Arrêt du 21 mai 2008
Ire Cour de droit public

Composition
MM. les Juges Féraud, Président, Aemisegger, Reeb, Fonjallaz et Eusebio.
Greffier: M. Kurz.

Parties
Département fédéral de justice et police, 3003 Berne,
recourant,

contre

A.________,
intimé, représenté par Me Jean-Marie Crettaz, avocat,

Ministère public du canton de Genève, 1204 Genève.

Objet
Délégation de la poursuite à la France; demande de levée d'un séquestre pénal,

recours en matière de droit public contre l'arrêt du Tribunal pénal fédéral,
IIe Cour des plaintes, du 8 avril 2008.

Faits:

A.
Une enquête pénale a été ouverte à Genève pour blanchiment d'argent contre
A.________ dont les comptes bancaires, notamment auprès de la banque
X.________, ont été bloqués le 11 juillet 2006. Le 23 avril 2007, le Procureur
général du canton de Genève a requis l'Office fédéral de la justice (OFJ) de
déléguer la poursuite pénale aux autorités françaises, les infractions
principales ayant été commises en France.

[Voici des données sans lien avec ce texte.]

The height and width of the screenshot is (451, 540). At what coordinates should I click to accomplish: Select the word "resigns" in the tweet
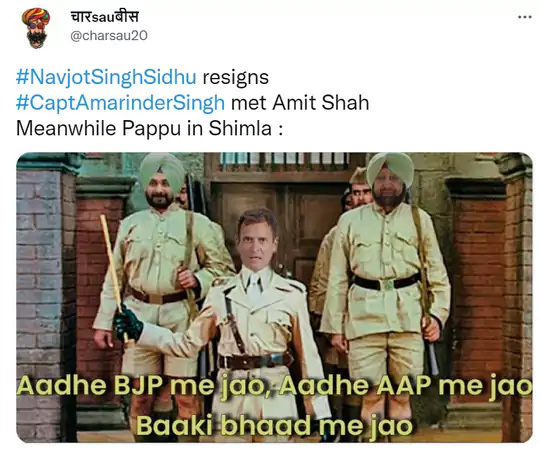point(236,78)
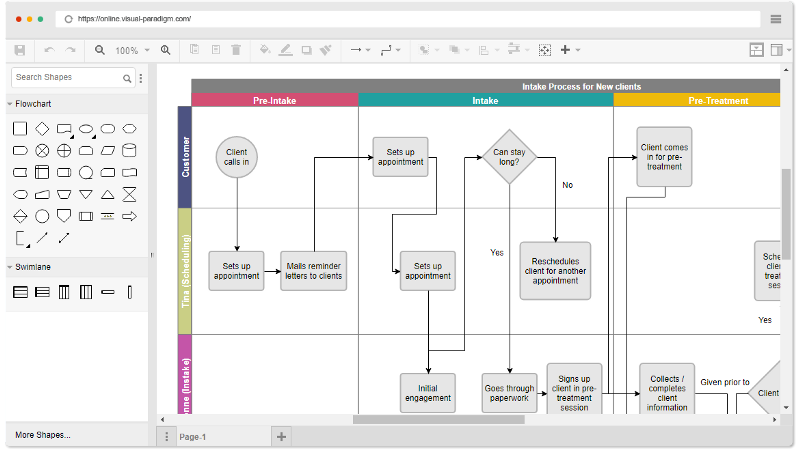Undo the last action

pyautogui.click(x=49, y=50)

La France, qui avait demandé
l'entraide judiciaire pour obtenir des renseignements bancaires (mais non le
blocage des comptes), n'a pas encore répondu à la demande de délégation.
Les 6 et 29 novembre 2007, A.________ a demandé à l'OFJ la levée du séquestre
sur son compte auprès de la banque X.________. L'OFJ s'est déclaré incompétent
et a transmis la demande au Procureur genevois qui a, lui aussi, refusé de
statuer.

B.
Par acte du 13 février 2008, A.________ a recouru auprès du Tribunal pénal
fédéral (TPF) en se plaignant d'un déni de justice.
Par arrêt du 8 avril 2008, la Cour des plaintes du TPF a notamment considéré,
en se référant à l'ATF 129 II 449, que l'OFJ était compétent pour statuer sur
les mesures relatives au séquestre tant que durait la procédure de délégation à
l'étranger. La France n'avait certes pas encore formellement accepté la
délégation, mais semblait l'avoir fait par actes concluants en intégrant au
dossier pénal les pièces transmises par la Suisse. L'OFJ était responsable du
suivi du dossier. La cause lui a été renvoyée afin qu'il invite les autorités
françaises à se déterminer sur la demande de délégation et à déposer, dans les
deux mois, une demande de blocage du compte concerné.

C.
L'OFJ forme un recours en matière de droit public contre cet arrêt. Il conclut
à l'annulation des points 3 et 6 du dispositif de l'arrêt du TPF (admission du
recours pour déni de justice formel et versement de 1000 fr. de dépens à
l'intimé A.________).
Le TPF se réfère à son arrêt. A.________ et le Procureur général du canton de
Genève concluent au rejet du recours.

Considérant en droit:

1.
Le recours en matière de droit public peut être formé contre un arrêt rendu par
le TPF en matière d'entraide pénale internationale, s'il a notamment pour objet
une saisie (ce qui est le cas en l'occurrence), et s'il concerne un cas
particulièrement important (art. 84 al. 1 LTF). En l'occurrence, la
contestation porte sur l'autorité compétente en Suisse dans le cadre d'une
procédure fondée sur les art. 30 al. 2 et 88 ss EIMP. Selon l'art. 84 al. 2
LTF, un cas est particulièrement important notamment lorsqu'il y a des raisons
de penser que la procédure à l'étranger viole les principes fondamentaux ou
comporte d'autres vices graves.

1.1 L'OFJ estime qu'il s'agirait d'une affaire de principe, d'un grand intérêt
pratique vu le nombre considérable de demandes de délégation à l'étranger (en
moyenne 200 cas par an) mettant souvent en jeu des sommes importantes. L'ATF
129 II 449 n'examinerait pas la question de manière approfondie, et l'OFJ ne
s'était d'ailleurs pas exprimé à cette occasion.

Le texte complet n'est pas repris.